HBR: The Big Lie of Strategic Planning

“All executives know that strategy is important. But almost all also find it scary, because it forces them to confront a future they can only guess at. Worse, actually choosing a strategy entails making decisions that explicitly cut off possibilities and options.”

– Roger L. Martin

For those of you in the business of shaping and steering your ventures, but haven’t come across Roger Martin and his work on strategy, you may be well-served to check it out. Martin is the former dean of the prestigious University of Toronto’s Rotman School of Management and an adviser to CEOs on strategy, design, innovation, and integrative thinking. He is a coauthor (with A.G. Lafley, CEO of Procter and Gamble) of Playing to Win: How Strategy Really Works (Harvard Business Review Press, 2013). We’ll have a post on the book, itself, coming up.

This month, Roger Martin’s article, The Big Lie of Strategic Planning, is posted free on HBR’s blog. It touches on common traps leadership fall into as they attempt to develop effective strategy for their organizations, and what to do, instead.

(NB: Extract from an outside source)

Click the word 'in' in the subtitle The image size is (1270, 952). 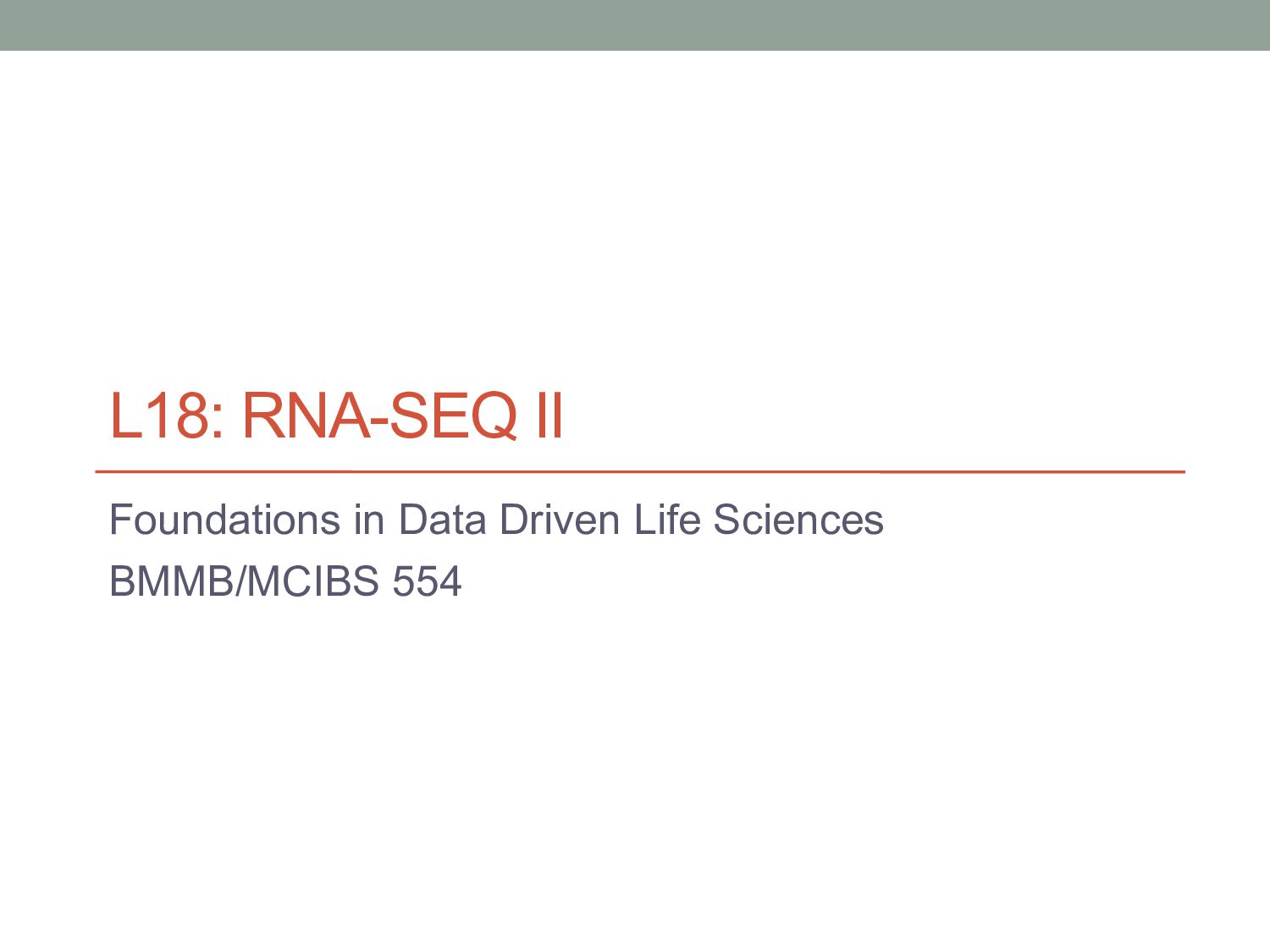[x=369, y=520]
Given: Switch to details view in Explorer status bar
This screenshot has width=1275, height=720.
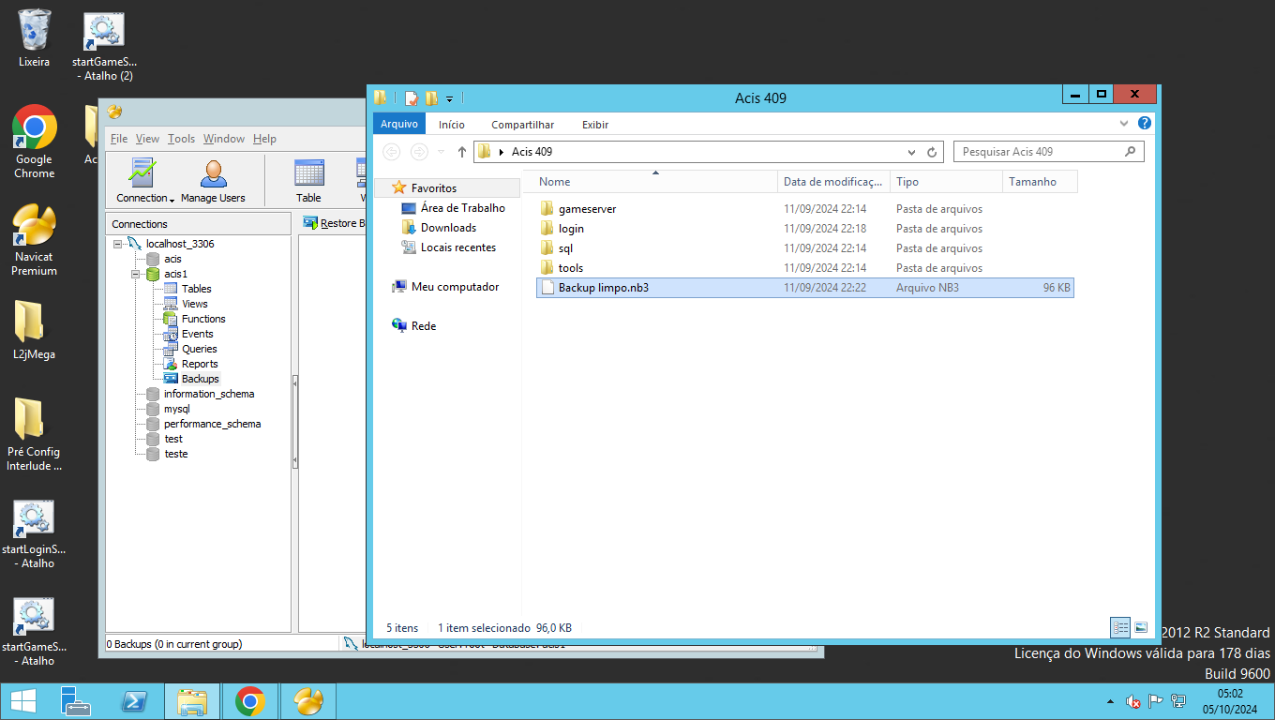Looking at the screenshot, I should [1120, 628].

One of the key distinctions Martin makes is that creating a strategy is different – messier, and far less reassuring – than detailed strategic planning. The detailed plan provides the executive with the illusion of control over multiple unknown futures. The downside, as Martin sees it, is that “planning typically isn’t explicit about what the organization chooses not to do, and why. It does not question assumptions.” He continues:You need to be uncomfortable and apprehensive: True strategy is about placing bets and making hard choices. The objective is not to eliminate risk but to increase the odds of success.”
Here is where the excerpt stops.